* **EXERCISE AIM**:
Rewrite the stretch from "16 June 2015  •  Author: Victoria" through "severe tardive dyskinesia." in the SD-809 news item, putting "reported" wherever "announced" appears.

* **PASSAGE FOR REVIEW**:
Teva announces positive top-line results from a study evaluating SD-809 in tardive dyskinesia

16 June 2015  •  Author: Victoria White

Teva has announced positive top-line results from the pivotal clinical study ARM-TD designed to evaluate the efficacy of SD-809 (deutetrabenazine) in the treatment of moderate to severe tardive dyskinesia.


Tardive dyskinesia is a hyperkinetic movement disorder characterised by repetitive and uncontrollable movements of the tongue, lips, face, trunk and extremities. The often debilitating disorder affects about 500,000 people in the US alone and is a result of treatment with widely used medications for psychiatric conditions such as schizophrenia and bipolar disease, and certain drugs used for treating various gastrointestinal disorders.

Top-line data showed that the study met its primary endpoint and demonstrated a positive trend in all secondary endpoints. Importantly, the study also showed a favourable safety and tolerability profile, including low rates of depression, somnolence, insomnia and akathisia.

Patients taking SD-809 achieved an improvement of 3.0 points on the AIMS score

The primary endpoint of ARM-TD was the change in the Abnormal Involuntary Movement Scale (AIMS) from baseline to end of therapy. The study results show patients taking SD-809 achieved an improvement of 3.0 points on the AIMS score from baseline to end of therapy compared to 1.6 points in placebo.

* **DATA EXTRACT**:
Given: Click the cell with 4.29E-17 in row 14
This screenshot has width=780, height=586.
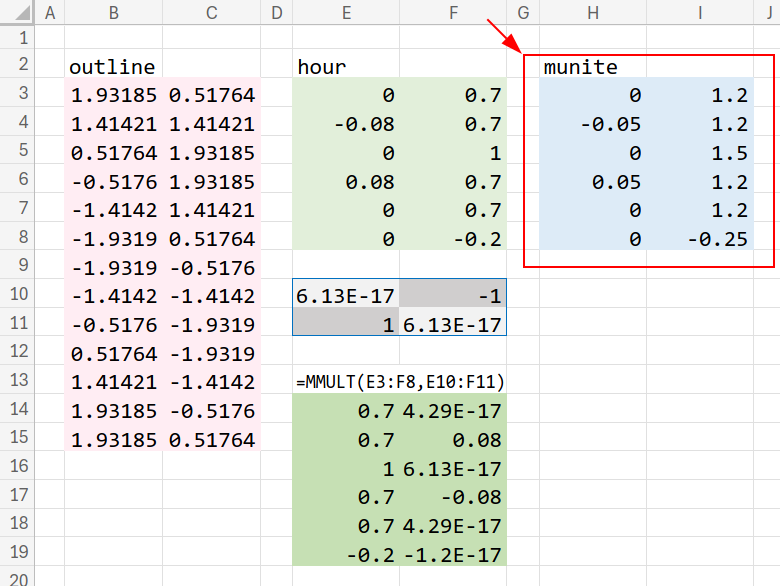Looking at the screenshot, I should click(453, 411).
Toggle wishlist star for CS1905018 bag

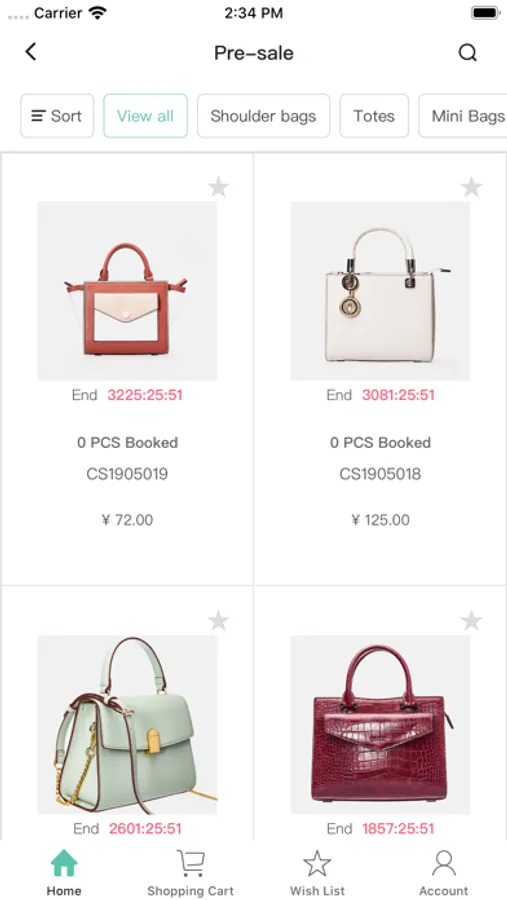pyautogui.click(x=471, y=187)
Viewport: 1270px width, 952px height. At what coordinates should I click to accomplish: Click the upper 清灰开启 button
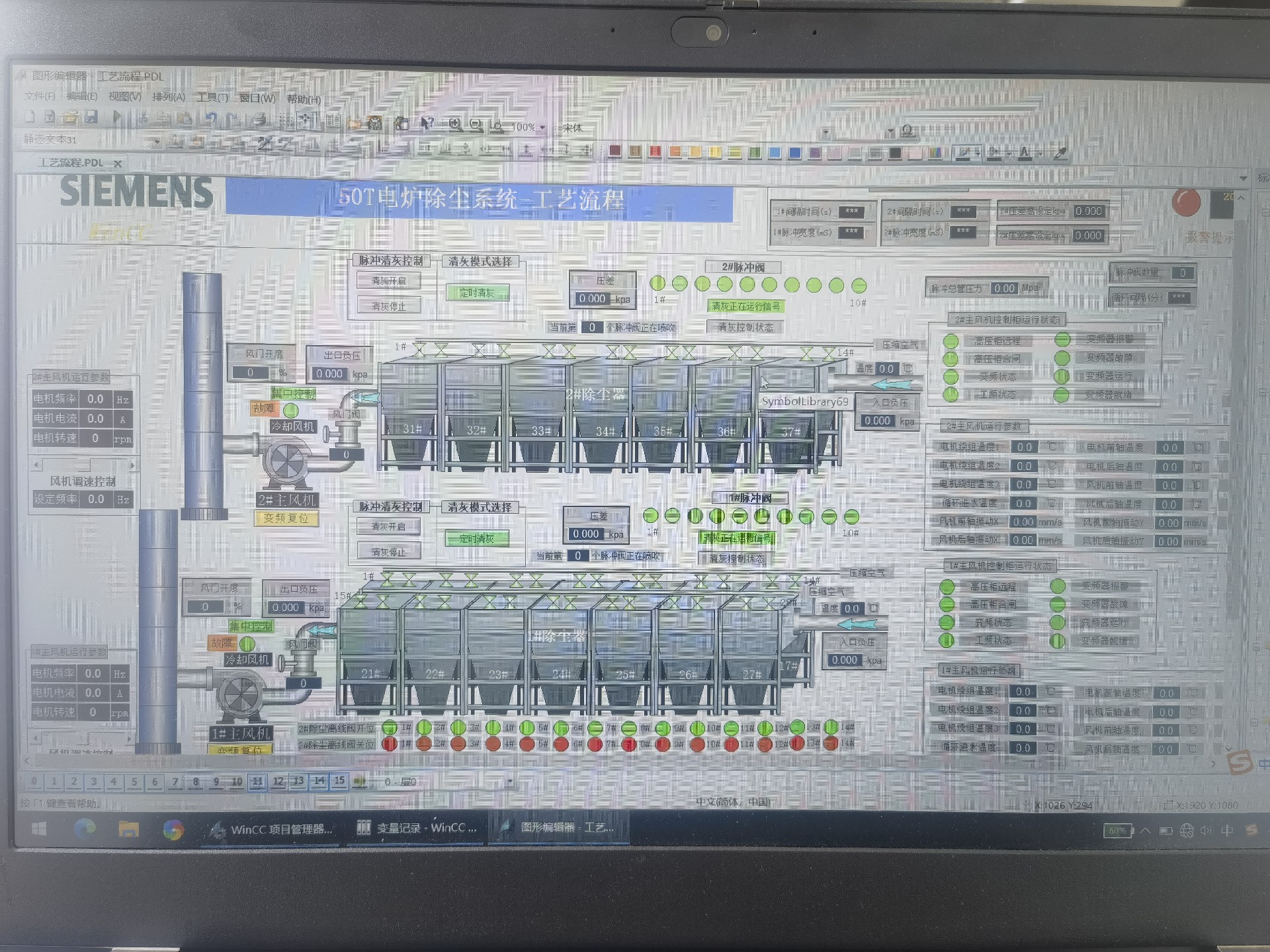pos(388,281)
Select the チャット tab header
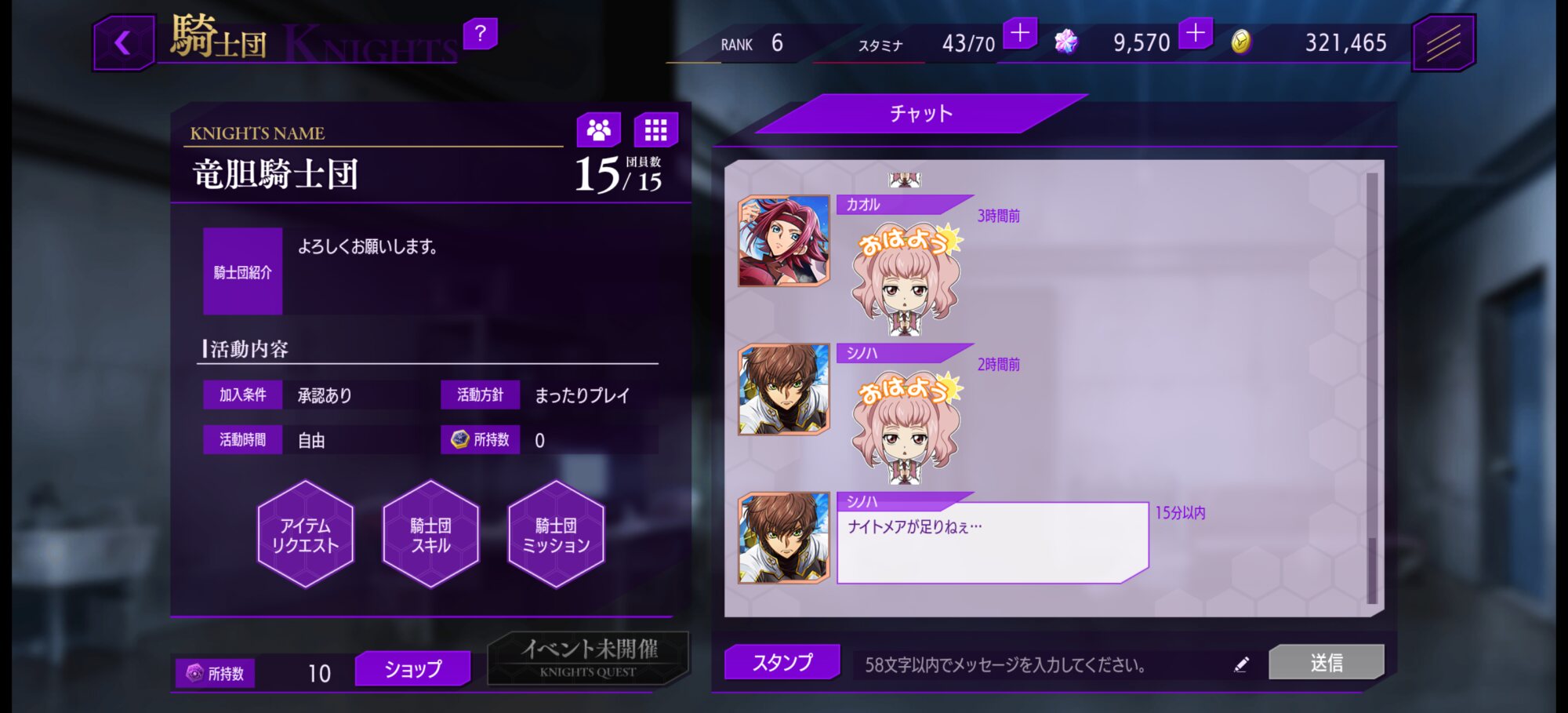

* **SOLUTION TO THE EXERCISE**:
16 June 2015  •  Author: Victoria White

Teva has reported positive top-line results from the pivotal clinical study ARM-TD designed to evaluate the efficacy of SD-809 (deutetrabenazine) in the treatment of moderate to severe tardive dyskinesia.